On Hunting and Gathering

Thomas Larcher in portrait

Thomas Larcher
(Photo: Richard Haughton)

Thomas Larcher is one of the most important composers of our time. In December the Berliner Philharmoniker present the German premiere of his Concerto for Piano and Orchestra. Introducing an artist who cannot be pigeonholed.

When the sun shines, he cannot stay indoors. Thomas Larcher must go out into the open air, on foot or on his bicycle. “I find it very important to get fresh air outdoors, because I sit so much otherwise,” says the composer. Admittedly, he also lives in a beautiful setting, in the Inn valley of Tyrol in the city of Schwaz, at the foot of a 2,300-metre high mountain, the Kellerjoch.

Larcher’s primary working time is the evening; then he has the inner tranquillity to examine and sort out the sounds he has gathered during his excursions – and, ideally, to transform them into compositions.

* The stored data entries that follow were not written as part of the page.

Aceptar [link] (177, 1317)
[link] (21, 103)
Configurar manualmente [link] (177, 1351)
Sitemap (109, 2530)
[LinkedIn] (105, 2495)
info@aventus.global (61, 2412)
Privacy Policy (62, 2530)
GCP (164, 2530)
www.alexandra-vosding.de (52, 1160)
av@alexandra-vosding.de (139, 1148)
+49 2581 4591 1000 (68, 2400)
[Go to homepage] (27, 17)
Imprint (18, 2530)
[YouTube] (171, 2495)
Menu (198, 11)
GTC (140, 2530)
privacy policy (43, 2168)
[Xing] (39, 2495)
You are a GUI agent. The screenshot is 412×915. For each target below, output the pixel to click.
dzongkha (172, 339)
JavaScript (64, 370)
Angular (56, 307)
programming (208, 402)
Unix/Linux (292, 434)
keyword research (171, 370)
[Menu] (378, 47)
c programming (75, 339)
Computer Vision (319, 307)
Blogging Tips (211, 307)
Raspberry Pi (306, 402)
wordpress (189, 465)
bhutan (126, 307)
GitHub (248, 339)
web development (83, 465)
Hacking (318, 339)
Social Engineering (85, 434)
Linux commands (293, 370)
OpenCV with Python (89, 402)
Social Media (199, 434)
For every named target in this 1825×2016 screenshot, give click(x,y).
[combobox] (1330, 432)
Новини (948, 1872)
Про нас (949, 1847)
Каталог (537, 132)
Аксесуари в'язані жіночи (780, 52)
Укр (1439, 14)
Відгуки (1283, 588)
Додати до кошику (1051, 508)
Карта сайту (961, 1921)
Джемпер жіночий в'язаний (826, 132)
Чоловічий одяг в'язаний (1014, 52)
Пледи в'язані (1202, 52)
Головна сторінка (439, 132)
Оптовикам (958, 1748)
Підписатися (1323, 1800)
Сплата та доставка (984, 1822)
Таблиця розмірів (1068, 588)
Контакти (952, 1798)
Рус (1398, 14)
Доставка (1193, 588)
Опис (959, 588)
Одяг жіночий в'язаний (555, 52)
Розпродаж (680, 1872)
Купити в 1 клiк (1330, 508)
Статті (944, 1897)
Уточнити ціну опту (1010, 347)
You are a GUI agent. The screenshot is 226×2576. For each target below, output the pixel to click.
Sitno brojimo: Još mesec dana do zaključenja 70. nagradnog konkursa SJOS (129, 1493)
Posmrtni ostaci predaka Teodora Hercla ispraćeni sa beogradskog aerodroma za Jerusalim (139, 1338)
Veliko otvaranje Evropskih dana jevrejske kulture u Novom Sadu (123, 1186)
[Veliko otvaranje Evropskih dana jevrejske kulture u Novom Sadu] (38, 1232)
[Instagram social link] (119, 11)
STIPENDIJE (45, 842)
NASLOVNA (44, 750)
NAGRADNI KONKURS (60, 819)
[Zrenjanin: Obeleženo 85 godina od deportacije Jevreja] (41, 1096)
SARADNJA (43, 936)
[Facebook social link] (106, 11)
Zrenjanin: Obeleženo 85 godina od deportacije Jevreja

As in his new Piano Concerto, the German premiere of which the Berliner Philharmoniker will present in early December with conductor Semyon Bychkov and pianist Kirill Gerstein.

A fascinating, nature-like atmosphere unfolds during the first few minutes; you think you hear frogs in the reeds and birdcalls. Gong, bells and accordion are combined with the traditional instruments of the symphony orchestra, the solo violin sings romantically.

This opening is multicoloured and delicate; the soloist is completely integrated into the orchestra’s natural atmosphere at first, until he soars to his first virtuosic passage after eight minutes. “I wanted to organize the beginning so that it is not formally structured like a conventional piano concerto at all,” explains the 58-year-old Austrian. He is not trying to provoke the audience, however, to intentionally offend bourgeois listening habits. Rather, the point is simply to create a musical flow that develops organically.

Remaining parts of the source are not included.